Only a number is expected: how many lines in these records mention the word "computer"?
>>>>
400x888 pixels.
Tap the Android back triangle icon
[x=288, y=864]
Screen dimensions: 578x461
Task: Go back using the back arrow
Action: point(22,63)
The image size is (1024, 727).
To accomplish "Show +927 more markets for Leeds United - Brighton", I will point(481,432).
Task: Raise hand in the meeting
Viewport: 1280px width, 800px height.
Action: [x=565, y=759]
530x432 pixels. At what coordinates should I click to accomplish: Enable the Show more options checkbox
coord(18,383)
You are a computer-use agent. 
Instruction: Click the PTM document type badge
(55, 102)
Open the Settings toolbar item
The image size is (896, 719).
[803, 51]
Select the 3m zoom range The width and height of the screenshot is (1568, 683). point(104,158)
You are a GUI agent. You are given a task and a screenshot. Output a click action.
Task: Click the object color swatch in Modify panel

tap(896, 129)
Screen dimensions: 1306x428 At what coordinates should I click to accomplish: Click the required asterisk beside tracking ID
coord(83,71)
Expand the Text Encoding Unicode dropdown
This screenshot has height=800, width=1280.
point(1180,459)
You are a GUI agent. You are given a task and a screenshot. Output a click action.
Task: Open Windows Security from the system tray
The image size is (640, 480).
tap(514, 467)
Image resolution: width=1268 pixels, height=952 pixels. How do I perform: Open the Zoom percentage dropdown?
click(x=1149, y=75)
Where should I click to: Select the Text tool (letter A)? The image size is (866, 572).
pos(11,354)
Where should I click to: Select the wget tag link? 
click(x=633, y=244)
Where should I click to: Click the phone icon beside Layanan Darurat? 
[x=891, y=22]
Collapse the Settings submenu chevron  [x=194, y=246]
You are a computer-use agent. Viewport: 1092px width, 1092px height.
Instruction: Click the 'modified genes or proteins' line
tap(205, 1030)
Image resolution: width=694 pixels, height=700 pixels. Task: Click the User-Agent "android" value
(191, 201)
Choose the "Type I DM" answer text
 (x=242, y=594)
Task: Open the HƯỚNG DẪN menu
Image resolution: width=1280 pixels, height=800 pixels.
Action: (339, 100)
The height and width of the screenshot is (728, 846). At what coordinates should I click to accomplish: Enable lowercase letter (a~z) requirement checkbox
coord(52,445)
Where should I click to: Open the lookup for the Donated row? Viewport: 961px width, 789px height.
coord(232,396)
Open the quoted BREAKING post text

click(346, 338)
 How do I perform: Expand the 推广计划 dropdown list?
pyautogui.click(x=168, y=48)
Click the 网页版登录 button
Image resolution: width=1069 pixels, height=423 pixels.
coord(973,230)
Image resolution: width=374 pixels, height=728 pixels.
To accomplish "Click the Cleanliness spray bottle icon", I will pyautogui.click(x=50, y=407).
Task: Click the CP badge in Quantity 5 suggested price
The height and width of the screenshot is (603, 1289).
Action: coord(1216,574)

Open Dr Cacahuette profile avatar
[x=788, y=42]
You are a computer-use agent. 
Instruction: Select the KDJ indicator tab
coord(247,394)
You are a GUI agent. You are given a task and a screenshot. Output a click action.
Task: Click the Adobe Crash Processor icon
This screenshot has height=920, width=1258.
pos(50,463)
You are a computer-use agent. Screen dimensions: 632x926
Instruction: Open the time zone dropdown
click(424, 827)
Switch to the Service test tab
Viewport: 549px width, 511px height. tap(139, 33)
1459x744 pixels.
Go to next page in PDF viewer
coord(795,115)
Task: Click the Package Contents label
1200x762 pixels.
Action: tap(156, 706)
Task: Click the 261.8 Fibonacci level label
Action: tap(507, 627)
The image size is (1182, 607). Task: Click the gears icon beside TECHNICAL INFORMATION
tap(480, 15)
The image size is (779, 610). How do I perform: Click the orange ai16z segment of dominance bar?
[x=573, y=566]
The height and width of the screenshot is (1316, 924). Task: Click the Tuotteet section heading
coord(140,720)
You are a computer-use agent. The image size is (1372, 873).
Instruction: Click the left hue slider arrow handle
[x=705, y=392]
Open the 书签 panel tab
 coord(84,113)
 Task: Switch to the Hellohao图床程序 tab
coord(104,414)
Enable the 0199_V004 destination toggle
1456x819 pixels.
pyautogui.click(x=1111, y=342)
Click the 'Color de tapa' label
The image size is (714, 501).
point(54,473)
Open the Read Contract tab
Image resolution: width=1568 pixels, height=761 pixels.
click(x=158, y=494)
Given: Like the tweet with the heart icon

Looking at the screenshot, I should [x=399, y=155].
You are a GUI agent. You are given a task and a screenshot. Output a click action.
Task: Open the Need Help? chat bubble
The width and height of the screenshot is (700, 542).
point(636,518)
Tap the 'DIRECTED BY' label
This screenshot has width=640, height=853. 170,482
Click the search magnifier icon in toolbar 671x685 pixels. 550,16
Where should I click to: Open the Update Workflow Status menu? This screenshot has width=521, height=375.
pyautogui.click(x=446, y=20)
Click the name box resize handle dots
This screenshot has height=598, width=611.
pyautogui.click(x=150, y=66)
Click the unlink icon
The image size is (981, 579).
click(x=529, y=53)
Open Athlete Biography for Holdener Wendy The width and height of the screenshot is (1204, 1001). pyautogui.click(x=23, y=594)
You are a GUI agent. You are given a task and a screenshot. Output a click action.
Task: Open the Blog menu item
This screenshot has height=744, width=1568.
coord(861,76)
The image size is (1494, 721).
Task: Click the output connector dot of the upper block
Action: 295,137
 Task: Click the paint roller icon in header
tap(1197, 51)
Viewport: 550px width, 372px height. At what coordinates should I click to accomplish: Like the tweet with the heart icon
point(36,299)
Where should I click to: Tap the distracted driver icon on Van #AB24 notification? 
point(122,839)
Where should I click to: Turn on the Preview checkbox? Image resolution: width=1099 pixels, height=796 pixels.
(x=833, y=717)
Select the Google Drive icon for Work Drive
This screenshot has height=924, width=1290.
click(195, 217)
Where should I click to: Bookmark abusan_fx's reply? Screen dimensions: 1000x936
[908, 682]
<<<<
● ANSWER FOR THE TASK:
5